Normally, Icinga2 runs on every machine in the system - Master and Satellite nodes where the configurations are managed, and you probably have Icingaweb2 running as well, but also on the Endpoint nodes (the machines being monitored).
Sometimes, however, you can't, or don't want to, run Icinga2 on the monitored nodes, even though they can perfectly well run Icinga(Nagios) plugins (ie: they can perform the checks, if only there's some way of telling them to, and getting the results back to Icinga).
Nagios and Icinga1 used to use NRPE (Nagios Remote Procedure Execution) for this, but the Icinga2 developers have decided this is insecure (and the insecurity isn't going to be fixed upstream), therefore NRPE is no longer an option (or at least a specifically deprecated one) with Icinga2.
The alternative option to running Icinga2 on the target machine is to use SSH transport to send the command to the target machine, run it, and get the result back to Icinga2.
The official Icinga2 document outlines how to implement SSH-based checks, however there's a neat and efficient way of implementing an SSH version of any existing service checks by using the following:
template Service "ssh-too" { check_command = check_command + "-ssh" vars.by_ssh_logname = "nagios" if ( host.vars.ssh_port ) { vars.by_ssh_port = host.vars.ssh_port } }
var ssh_checks = [ "disk", "interface_bytecount", "load", "procs", "processes", "swap", "users" ] for (ssh_check in ssh_checks) { object CheckCommand ssh_check+"-ssh" use(ssh_check) { import ssh_check vars.by_ssh_command = command vars.by_ssh_arguments = arguments import "by_ssh" } }
There's probably a way of doing this so that all service check names get detected automatically, but:
apply Service "load" { import "generic-service" check_command = "load" vars.load_percpu = true import "ssh-too" assign where (host.address || host.address6) && host.vars.os == "Linux" }
Note: the following instructions were created to work with a specific type of Gentoo-based target system. For other systems, you might need to adjust things to suit…

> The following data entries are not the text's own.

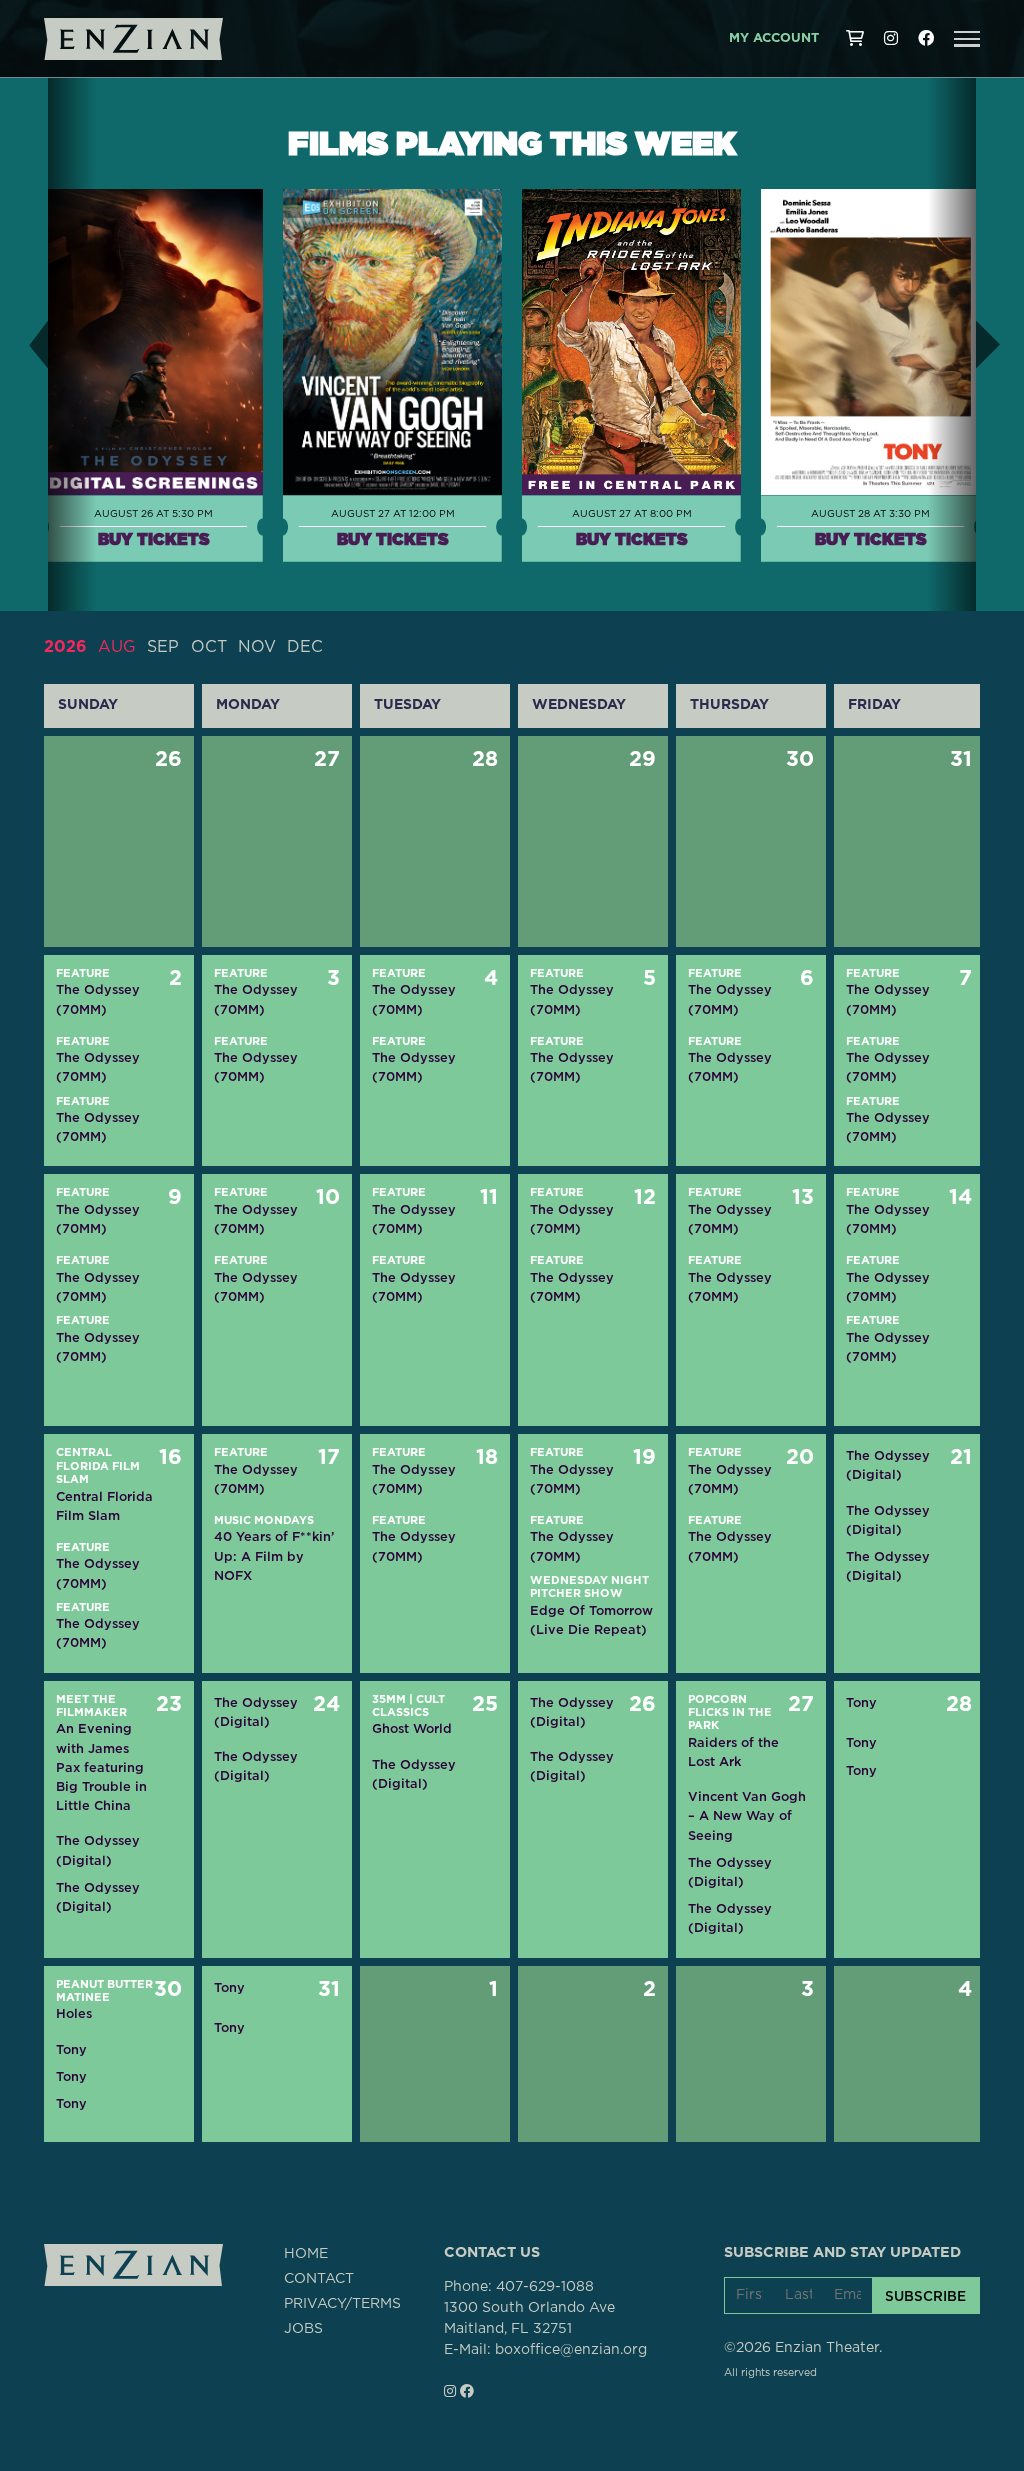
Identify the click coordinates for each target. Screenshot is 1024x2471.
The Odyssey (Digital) (888, 1465)
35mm (389, 1699)
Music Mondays (264, 1520)
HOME (306, 2254)
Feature (83, 973)
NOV (257, 647)
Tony (861, 1702)
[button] (967, 39)
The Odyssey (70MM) (98, 999)
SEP (163, 647)
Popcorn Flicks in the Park (730, 1713)
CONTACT (319, 2279)
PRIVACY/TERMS (342, 2304)
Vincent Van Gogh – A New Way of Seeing (747, 1815)
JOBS (303, 2329)
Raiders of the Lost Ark (733, 1752)
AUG (117, 647)
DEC (305, 647)
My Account (774, 38)
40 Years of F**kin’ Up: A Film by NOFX (274, 1555)
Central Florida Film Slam (98, 1466)
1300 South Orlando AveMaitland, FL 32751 (529, 2318)
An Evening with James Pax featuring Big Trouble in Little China (101, 1767)
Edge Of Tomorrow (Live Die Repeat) (591, 1620)
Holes (74, 2013)
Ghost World (412, 1728)
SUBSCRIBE (925, 2296)
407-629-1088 (545, 2287)
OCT (209, 647)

To get the checks to be able to be performed, you need to:
# useradd -m nagios
# ssh-keygen Generating public/private rsa key pair. Enter file in which to save the key (/root/.ssh/id_rsa): /var/lib/nagios/.ssh/id_rsa Enter passphrase (empty for no passphrase): Enter same passphrase again: Your identification has been saved in /var/lib/nagios/.ssh/id_rsa. Your public key has been saved in /var/lib/nagios/.ssh/id_rsa.pub. The key fingerprint is: 1e:59:c2:f6:81:f9:c0:02:74:92:14:c2:33:a4:ae:46 root@eye.eye.callswitch.net # chown nagios: /var/lib/nagios/.ssh/id_rsa*
# ssh -i /var/lib/nagios/.ssh/id_rsa nagios@tar.get.ser.ver ls The authenticity of host '[XXXXX] ([192.0.2.44])' can't be established. ECDSA key fingerprint is ec:b0:bb:02:13:91:2e:a9:66:26:22:f6:2c:a3:8d:65. Are you sure you want to continue connecting (yes/no)? yes Warning: Permanently added '[XXXXX],[192.0.2.44]' (ECDSA) to the list of known hosts. # cp ~/.ssh/known_hosts /var/lib/nagios/.ssh # chown nagios: /var/lib/nagios/.ssh/known_hosts
The nagios user on the parent server should now be able to SSH to the target machine/s and run check plugins.